** EXERCISE DESCRIPTION **
Your answer should be the exact lines of the data below from the one containing "1314x742 pixels." through the one containing "Task: Click the title bar system icon"; please include nothing else.

** ENTRIES SUPPLIED **
--------------------------------------------------
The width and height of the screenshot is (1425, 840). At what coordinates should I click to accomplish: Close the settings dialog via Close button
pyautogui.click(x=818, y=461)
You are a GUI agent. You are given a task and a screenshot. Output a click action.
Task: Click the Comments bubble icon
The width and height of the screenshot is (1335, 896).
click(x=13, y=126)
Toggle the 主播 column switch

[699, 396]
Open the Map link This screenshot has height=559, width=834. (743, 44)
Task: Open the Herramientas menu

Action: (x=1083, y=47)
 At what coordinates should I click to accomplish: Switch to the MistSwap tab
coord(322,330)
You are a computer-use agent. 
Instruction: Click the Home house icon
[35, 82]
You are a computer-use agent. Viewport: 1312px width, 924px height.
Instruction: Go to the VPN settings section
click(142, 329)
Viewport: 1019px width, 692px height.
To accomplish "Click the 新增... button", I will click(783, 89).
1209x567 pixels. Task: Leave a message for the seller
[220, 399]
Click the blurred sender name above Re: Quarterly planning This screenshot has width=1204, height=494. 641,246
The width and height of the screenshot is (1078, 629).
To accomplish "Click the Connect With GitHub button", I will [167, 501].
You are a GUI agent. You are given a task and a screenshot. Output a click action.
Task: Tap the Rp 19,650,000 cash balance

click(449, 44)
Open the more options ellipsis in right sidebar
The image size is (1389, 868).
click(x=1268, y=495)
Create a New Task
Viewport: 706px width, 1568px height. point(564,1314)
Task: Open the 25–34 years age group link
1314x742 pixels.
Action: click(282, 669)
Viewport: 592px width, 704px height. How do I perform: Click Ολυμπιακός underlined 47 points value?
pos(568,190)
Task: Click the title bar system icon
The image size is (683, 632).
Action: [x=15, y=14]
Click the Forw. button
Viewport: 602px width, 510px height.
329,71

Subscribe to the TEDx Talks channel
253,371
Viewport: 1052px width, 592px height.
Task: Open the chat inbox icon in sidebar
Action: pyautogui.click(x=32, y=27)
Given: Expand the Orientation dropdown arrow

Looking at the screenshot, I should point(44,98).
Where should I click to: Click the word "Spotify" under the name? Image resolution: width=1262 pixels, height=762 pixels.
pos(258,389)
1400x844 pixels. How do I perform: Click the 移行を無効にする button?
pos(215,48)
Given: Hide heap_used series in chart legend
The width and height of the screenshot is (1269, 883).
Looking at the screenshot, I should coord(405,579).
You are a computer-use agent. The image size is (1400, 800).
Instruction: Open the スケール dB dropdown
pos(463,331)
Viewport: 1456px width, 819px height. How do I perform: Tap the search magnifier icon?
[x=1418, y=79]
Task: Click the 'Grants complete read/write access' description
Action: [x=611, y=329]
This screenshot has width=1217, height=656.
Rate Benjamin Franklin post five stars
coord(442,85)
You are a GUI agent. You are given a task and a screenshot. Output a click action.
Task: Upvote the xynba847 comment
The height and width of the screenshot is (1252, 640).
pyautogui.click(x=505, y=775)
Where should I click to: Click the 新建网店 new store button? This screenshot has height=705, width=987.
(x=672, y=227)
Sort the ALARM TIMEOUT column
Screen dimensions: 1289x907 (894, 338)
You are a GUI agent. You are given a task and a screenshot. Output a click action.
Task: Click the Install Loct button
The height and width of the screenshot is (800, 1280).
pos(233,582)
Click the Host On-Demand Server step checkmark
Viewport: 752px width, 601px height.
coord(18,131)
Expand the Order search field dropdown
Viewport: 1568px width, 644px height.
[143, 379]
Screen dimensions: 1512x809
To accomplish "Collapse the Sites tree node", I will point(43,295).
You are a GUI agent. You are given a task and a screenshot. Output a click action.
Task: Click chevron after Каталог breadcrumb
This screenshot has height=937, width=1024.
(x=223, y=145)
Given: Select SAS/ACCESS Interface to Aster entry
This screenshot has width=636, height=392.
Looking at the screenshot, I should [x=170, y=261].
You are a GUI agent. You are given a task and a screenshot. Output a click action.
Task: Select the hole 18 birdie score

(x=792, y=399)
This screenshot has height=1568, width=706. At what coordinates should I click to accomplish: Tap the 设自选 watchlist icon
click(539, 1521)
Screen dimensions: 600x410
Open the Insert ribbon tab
--------------------------------------------------
** ANSWER SECTION **
1314x742 pixels.
Action: click(282, 669)
Viewport: 592px width, 704px height. How do I perform: Click Ολυμπιακός underlined 47 points value?
pos(568,190)
Task: Click the title bar system icon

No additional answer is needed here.